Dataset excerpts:

————————

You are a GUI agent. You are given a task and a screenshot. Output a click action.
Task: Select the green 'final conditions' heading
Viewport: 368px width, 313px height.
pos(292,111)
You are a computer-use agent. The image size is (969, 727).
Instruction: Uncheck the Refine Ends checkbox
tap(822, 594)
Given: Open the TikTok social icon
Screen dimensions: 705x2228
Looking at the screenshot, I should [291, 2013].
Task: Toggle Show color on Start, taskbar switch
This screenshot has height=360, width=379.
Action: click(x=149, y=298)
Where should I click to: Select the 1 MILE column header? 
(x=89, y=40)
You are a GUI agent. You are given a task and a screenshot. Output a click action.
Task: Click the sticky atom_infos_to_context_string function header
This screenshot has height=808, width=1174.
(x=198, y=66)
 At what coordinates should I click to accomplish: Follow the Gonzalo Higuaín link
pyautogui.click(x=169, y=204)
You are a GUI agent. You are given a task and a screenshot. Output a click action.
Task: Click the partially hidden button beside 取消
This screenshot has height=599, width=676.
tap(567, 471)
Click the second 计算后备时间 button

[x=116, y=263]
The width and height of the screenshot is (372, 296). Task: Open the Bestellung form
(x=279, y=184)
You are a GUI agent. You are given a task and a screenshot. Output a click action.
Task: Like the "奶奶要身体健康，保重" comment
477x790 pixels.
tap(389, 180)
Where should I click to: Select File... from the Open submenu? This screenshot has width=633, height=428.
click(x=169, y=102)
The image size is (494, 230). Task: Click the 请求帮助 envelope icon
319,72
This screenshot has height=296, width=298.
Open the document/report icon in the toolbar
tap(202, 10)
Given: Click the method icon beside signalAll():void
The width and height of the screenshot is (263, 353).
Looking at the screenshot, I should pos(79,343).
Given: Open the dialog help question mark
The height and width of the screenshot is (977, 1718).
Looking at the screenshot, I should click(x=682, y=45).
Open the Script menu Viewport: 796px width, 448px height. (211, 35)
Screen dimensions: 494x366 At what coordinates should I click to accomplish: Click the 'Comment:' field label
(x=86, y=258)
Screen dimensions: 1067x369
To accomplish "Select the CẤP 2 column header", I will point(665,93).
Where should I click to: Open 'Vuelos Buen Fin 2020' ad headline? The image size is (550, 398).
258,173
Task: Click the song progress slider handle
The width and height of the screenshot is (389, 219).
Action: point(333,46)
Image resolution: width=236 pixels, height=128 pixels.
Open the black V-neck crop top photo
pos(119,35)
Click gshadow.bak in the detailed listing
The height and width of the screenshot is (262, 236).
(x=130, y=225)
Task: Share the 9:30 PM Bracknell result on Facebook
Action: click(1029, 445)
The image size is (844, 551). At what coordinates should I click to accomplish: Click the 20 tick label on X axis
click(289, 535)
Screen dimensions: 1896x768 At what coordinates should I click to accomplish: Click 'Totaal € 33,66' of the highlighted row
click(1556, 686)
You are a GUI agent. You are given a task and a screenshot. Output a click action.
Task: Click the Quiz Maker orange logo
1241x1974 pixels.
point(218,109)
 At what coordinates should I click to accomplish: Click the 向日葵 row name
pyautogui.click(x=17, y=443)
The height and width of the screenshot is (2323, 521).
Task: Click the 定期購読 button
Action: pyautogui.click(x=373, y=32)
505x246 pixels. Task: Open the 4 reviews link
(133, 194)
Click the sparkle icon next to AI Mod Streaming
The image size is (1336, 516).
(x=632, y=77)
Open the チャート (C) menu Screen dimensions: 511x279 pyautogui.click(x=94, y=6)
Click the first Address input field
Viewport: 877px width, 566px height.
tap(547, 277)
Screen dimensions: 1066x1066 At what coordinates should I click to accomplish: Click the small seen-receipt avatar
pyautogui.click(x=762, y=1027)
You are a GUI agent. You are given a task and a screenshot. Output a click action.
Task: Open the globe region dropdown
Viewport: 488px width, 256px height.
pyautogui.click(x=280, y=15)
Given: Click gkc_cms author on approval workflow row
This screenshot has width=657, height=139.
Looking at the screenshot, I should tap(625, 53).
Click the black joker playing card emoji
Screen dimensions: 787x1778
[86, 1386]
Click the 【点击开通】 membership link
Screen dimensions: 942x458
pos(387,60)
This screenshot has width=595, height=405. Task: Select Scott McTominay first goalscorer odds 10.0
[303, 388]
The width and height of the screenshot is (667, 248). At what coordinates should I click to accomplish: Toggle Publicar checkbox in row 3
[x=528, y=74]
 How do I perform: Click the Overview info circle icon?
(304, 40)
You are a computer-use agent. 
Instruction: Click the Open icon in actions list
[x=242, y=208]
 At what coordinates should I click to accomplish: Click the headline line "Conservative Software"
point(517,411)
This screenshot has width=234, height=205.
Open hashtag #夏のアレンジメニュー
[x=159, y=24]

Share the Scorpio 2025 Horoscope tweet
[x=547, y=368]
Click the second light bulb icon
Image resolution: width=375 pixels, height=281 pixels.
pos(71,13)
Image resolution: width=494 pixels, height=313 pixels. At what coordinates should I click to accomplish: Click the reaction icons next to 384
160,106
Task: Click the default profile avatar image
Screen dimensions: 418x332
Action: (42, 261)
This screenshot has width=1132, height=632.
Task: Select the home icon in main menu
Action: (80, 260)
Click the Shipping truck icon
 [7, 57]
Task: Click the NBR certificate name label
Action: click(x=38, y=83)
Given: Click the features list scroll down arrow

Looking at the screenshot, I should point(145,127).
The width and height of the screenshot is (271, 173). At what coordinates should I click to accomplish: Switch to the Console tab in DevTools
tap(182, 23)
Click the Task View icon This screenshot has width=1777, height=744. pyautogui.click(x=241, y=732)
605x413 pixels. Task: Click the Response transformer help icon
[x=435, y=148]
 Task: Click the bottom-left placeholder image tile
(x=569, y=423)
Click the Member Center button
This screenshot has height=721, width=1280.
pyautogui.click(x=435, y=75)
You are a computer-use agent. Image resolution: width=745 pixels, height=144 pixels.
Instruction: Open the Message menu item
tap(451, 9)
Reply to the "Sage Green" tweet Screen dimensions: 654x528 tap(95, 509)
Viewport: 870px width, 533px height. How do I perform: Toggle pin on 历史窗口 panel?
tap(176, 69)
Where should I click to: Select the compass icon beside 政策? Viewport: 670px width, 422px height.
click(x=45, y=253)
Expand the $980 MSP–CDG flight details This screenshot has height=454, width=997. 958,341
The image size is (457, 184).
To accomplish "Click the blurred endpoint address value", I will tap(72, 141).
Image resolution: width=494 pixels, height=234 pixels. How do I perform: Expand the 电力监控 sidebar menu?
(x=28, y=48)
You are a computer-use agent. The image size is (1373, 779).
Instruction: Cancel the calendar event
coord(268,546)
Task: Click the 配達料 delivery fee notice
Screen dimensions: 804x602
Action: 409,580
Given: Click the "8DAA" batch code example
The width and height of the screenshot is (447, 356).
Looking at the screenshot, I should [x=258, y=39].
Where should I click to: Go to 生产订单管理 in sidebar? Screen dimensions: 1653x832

————————

▸ Your instructions
Look through the data above. Copy every line with the string "will" in it.

▸ Exercise answer
To accomplish "Select the CẤP 2 column header", I will point(665,93).
To accomplish "Click the blurred endpoint address value", I will tap(72, 141).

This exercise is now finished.